Auch in unseren alltäglichen Erfahrungen spiegelt sich diese Politik wider: In vielen Betrieben vertreten die Gewerkschaften nur noch einen kleinen Teil der Belegschaft, für viele – wie z.B. Leiharbeiter*innen – ist die Gewerkschaft nicht wirklich greifbar, weil sie keine Relevanz für ihre alltägliche Arbeit hat und ihre Interessen nicht wirklich vertreten werden. Viele von uns haben zudem Erfahrungen mit intransparenten Tarifverhandlungen hinter verschlossenen Türen oder Gewerkschaftsfunktionären, die versuchen jede kämpferische Dynamik jenseits der ungefährlichen und teilweise abgesprochenen Warnstreiks und Tarifauseinandersetzungen zu verhindern. Vor allem in den größeren Betrieben vertreten viele der Betriebsräte eher die Interessen der Unternehmensleitung als die der Kolleg*innen. Selbst die Gewerkschaft der Polizei hat einen festen Platz am 1. Mai und stellte vorletztes Jahr sogar den Hauptredner. Dies unterstreicht die Regierungs- und Systemhörigkeit des DGB. Antikapitalistische und internationalistische Perspektive fehlen fast durchgehend.
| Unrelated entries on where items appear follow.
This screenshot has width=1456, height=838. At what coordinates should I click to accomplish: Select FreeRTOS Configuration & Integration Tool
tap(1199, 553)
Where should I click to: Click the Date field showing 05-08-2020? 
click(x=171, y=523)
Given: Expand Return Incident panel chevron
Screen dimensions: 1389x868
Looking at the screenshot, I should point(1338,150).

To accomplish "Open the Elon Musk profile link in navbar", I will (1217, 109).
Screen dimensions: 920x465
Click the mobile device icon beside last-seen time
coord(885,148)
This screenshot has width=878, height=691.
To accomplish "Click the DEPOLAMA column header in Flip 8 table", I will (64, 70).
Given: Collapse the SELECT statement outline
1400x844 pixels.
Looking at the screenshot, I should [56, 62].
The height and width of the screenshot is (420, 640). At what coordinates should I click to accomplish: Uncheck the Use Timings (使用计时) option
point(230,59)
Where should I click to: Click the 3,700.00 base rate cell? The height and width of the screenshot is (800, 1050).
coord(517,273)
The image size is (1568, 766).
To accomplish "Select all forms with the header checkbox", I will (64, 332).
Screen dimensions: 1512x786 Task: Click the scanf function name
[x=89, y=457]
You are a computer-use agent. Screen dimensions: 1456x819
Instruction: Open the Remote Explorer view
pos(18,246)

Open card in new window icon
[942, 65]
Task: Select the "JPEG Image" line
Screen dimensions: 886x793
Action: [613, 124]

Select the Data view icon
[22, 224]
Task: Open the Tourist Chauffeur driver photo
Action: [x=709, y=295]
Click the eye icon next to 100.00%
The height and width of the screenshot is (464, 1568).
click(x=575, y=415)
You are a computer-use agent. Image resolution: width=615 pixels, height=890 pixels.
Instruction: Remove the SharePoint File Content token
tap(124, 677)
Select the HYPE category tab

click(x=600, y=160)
Diesen Erfahrungen sowie unserer grundlegenden Kritik am Gewerkschaftsapparat steht die Tatsache gegenüber, dass es bis jetzt keine wirkliche Organisierungsalternative für Lohnabhängige gibt, die sich zur Wehr setzen wollen. Deshalb sind einige von uns trotz der grundlegenden Kritik am DGB Mitglied in einer seiner Gewerkschaften. Auch gibt es fortschrittliche Kräfte, die in den Gewerkschaften versuchen, den Kampf von Lohnabhängigen zu stärken und mitzutragen. Die Teilnahme von eben jenen Gewerkschafter*innen, die revolutionär statt reformistisch handeln wollen, ist uns ein wichtiges Anliegen.

Was dieser Widerspruch darüber hinaus für eine revolutionäre linke Strategie und Praxis in Bezug auf Lohnarbeit und Arbeitskämpfe bedeutet, wird von den aufrufenden Gruppen unterschiedlich beantwortet bzw. diskutiert. Während manche den DGB für nicht reformierbar halten und den Aufbau von alternativen kämpferischen Strukturen für notwendig erachten, finden andere die kritische und klassenkämpferische Arbeit innerhalb der reformistischen Gewerkschaften für unverzichtbar. Diese Unklarheit innnerhalb der revoutionären linken Politik möchten wir mit euch diskutieren, und kann im Zuge des 1. Mai gerne auf einer gesonderten Veranstaltung vertieft behandelt werden.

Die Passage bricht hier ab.